A Placebo-Controlled Trial of Pioglitazone in Subjects with NonAlcoholic Steatohepatitis
Abstract & Commentary
By Malcolm Robinson, MD, FACP, FACG, Emeritus Clinical Professor of Medicine, University of Oklahoma College of Medicine, Oklahoma City. Dr. Robinson reports no financial relationship to this field of study.
Synopsis: Until now, there has been no proven therapy for nonalcoholic steatohepatitis. Pioglitazone, known to improve insulin resistance, was shown to result in metabolic and histologic improvement in this common and potentially highly morbid malady.
Source: Renate Belfort, et al. The New England Journal of Medicine. 2006;355:2297-2307
Although often unrecognized, nonalcoholic steatohepatitis (NASH) is an increasingly common chronic liver disease that can progress to cirrhosis and hepatoma. Typical features associated with NASH include obesity, fatty liver disease, and type 2 diabetes mellitus. Proposed treatments have included orlistat, vitamin E, ursodeoxycholic acid, and lipid lowering agents. Although uncontrolled trials of medications that reduce glucose have been promising, none of the therapeutic regimens have been subjected to controlled randomized trials. Pioglitazone reduces glucose levels and ameliorates insulin resistance in fat, liver and in muscles. It also improves lipid metabolism in type 2 diabetes. In NASH, there are low plasma adiponectin levels and poor adiponectin receptor expression in the liver. Pioglitazone and other drugs of its class (thiazolidinediones) increase adiponectin levels, have anti-inflammatory effects, stimulate fatty acid oxidation, and inhibit hepatic fatty acid synthesis. All of these effects suggest potential efficacy in NASH. This study included 55 patients with NASH confirmed by complete evaluation including liver biopsies who also had impaired glucose tolerance or type 2 diabetes mellitus. Significant alcohol consumption was an exclusion as was fasting blood sugar levels above 240 mg per deciliter. Compliance was assessed during a 4 week placebo run-in period. Hepatic fat was measured with magnetic resonance spectroscopy, and whole body fat was assessed using dual-energy X-ray absorptiometry. Baseline glucose clearance was measured isotopically, and hepatic insulin sensitivity was computed. During a 6 month subsequent study, weight-reducing diet plus placebo was compared to the same diet plus pioglitazone 45 mg daily. Results indicated that the pioglitazone recipients had significant improvements vs placebo in hepatic histology along with improved glycemic control and normalized hepatic aminotransferase levels. Pioglitazone decreased hepatic fat by 54% vs 0% for placebo plus diet. Systemic inflammation was also lessened by pioglitazone as mirrored by plasma TNF-a and TGF-beta levels. However, fibrosis scores were not altered by pioglitazone.

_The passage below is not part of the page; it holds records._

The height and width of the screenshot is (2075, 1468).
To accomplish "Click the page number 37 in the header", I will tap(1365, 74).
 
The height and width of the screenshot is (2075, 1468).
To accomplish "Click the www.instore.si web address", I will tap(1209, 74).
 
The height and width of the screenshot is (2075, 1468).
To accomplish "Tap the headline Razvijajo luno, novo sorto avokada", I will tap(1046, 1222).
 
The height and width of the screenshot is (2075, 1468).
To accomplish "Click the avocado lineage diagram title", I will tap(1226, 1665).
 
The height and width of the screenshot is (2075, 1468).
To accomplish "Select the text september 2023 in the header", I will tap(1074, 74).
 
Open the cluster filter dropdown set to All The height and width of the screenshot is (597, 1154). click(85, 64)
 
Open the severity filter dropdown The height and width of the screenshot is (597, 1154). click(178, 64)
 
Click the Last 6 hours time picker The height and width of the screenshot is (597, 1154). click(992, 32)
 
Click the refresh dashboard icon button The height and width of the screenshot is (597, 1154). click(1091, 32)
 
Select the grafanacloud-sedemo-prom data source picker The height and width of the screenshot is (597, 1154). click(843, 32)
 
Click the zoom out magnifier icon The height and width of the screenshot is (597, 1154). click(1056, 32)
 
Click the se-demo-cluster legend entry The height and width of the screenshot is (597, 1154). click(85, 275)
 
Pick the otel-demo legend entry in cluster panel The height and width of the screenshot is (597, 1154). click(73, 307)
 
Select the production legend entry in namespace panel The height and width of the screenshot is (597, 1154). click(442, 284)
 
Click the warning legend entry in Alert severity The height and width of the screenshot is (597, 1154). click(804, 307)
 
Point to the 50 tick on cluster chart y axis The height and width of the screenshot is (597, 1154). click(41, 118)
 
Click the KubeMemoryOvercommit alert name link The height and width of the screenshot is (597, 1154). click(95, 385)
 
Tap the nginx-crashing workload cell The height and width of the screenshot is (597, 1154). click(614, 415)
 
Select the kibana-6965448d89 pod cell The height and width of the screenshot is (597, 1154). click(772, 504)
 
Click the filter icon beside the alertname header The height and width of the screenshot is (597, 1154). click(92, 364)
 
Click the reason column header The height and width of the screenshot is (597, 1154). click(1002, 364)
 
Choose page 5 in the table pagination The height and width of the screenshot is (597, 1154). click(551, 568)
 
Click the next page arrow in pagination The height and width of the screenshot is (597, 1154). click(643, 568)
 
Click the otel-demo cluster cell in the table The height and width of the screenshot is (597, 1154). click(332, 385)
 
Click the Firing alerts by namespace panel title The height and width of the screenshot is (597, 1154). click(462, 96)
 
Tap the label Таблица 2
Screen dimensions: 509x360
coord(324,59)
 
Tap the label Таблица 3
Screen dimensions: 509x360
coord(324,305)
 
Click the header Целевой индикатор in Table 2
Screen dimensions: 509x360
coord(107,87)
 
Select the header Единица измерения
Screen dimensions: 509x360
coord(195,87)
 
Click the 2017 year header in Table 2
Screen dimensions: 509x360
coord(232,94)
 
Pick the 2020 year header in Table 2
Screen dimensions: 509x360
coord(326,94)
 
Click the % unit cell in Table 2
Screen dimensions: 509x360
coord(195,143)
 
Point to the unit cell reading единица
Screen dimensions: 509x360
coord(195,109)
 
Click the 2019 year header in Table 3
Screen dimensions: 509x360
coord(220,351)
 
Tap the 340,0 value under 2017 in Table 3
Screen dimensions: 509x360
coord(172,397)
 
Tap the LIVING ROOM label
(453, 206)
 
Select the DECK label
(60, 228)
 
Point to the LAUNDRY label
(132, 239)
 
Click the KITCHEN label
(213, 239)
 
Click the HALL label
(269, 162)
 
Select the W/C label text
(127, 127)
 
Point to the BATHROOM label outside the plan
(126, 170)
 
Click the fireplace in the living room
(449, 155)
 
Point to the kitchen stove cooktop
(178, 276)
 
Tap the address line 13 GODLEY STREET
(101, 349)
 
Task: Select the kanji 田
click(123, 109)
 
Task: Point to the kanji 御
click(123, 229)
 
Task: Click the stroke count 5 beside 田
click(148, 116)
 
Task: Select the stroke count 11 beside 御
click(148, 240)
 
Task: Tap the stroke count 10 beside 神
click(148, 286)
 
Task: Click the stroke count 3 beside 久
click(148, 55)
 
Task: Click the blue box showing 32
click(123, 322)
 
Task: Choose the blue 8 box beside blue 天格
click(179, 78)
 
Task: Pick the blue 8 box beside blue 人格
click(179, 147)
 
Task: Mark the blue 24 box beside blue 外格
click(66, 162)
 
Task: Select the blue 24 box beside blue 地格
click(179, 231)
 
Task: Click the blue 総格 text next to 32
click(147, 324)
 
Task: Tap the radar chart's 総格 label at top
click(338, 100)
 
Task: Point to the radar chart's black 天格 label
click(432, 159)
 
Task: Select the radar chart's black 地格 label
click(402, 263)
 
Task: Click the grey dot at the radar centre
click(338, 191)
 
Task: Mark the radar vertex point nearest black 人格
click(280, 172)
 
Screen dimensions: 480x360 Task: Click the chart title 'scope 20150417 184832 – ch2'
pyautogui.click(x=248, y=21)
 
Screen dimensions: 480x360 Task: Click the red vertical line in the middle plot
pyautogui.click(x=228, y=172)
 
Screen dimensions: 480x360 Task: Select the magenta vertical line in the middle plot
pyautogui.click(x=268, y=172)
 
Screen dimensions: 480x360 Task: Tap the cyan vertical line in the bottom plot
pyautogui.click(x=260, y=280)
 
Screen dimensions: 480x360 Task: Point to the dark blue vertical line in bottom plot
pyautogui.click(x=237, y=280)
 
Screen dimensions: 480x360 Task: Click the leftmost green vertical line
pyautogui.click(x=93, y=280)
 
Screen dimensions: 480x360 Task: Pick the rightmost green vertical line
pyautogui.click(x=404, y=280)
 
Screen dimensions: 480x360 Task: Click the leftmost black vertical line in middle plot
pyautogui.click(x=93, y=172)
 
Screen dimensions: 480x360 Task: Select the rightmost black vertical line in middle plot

NASH is an increasingly common form of liver disease, and it is likely to increase further with the "fattening" of western populations. Although not recognized in the past as a major progenitor of hepatic cirrhosis, NASH is now thought to account for a large percentage of idiopathic liver fibrosis. This study strongly suggests that drugs such as pioglitazone may interfere with the pathophysiology of nonalcoholic steatohepatitis. However, as the authors themselves point out, actual clinical studies are needed to document the long term benefits of such treatment in terms of morbidity and mortality. Such studies will undoubtedly be initiated in the near future. Meanwhile, even in the absence of definitive clinical corroboration of these metabolic and histologic data, many physicians may opt to initiate such therapy in patients with documented NASH.